Sequestrate quote societarie e beni mobili registrati per un ammontare pari ad oltre € 180.000,00, nei confronti di due imprenditori.
Il provvedimento cautelare reale di sequestro preventivo finalizzato alla confisca, anche per equivalente, è stato emesso dal Giudice per le Indagini Preliminari del Tribunale di Viterbo, su proposta della locale Procura della Repubblica, per un importo pari all’indebita sottrazione alle casse dello Stato del profitto del reato tributario.
In particolare, era stata accertata una frode IVA perpetrata da una società viterbese, che oltre ad essere evasore totale, è stata utilizzata per emettere fatture per diversi milioni di euro relative a operazioni inesistenti.
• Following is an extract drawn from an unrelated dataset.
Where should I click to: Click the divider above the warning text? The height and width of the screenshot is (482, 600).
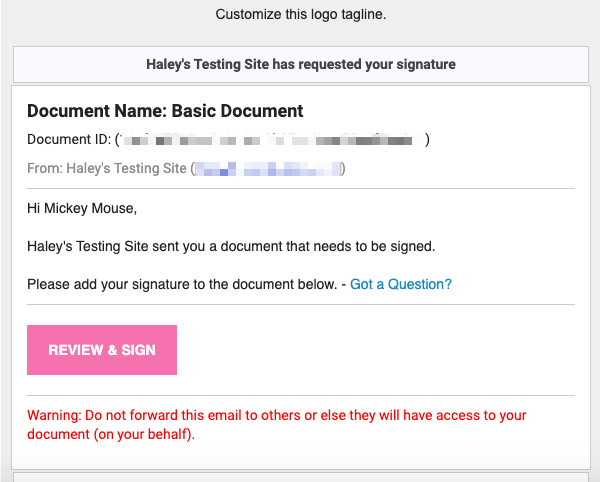coord(301,395)
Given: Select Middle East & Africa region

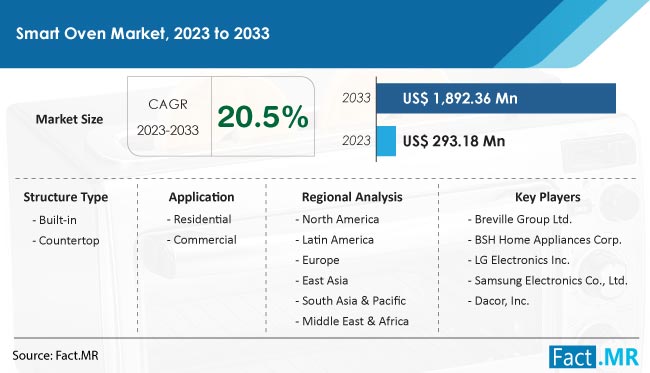Looking at the screenshot, I should [352, 321].
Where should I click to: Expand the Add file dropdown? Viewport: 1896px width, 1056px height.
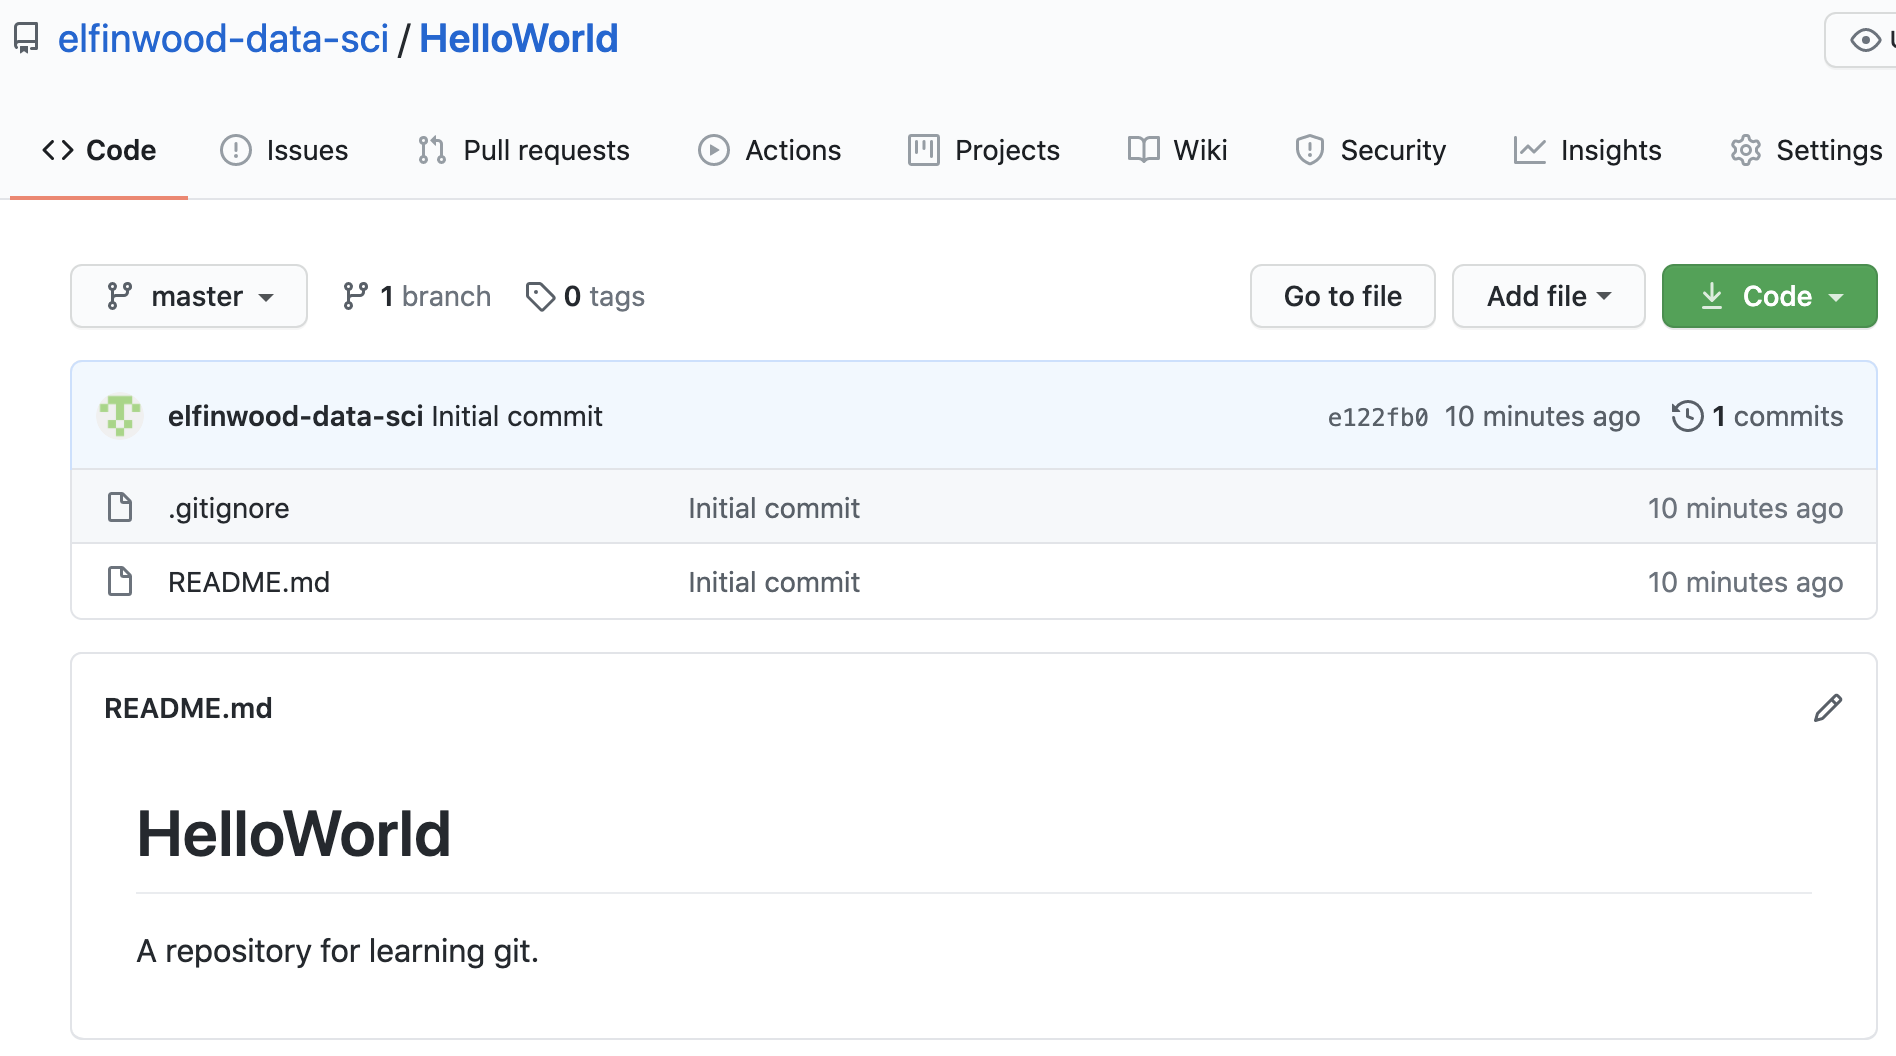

L’attività è il frutto del costante presidio offerto dal Corpo della guardia di finanza a contrasto dell’evasione fiscale, che è stato attuato attraverso il continuo monitoraggio del tessuto economico-finanziario cercando di neutralizzare ogni vantaggio economico derivante, anche in modo mediato, da reati tributari. Lo sviluppo delle indagini, sotto la costante direzione della Procura, ha permesso di utilizzare degli strumenti incisivi, previsti dal quadro normativo vigente, al fine di pervenire al recupero di imposte evase fondamentali per garantire i servizi dello Stato verso la collettività e di contrastare le più insidiose forme di concorrenza sleale che possono minare il tessuto economico sano del territorio.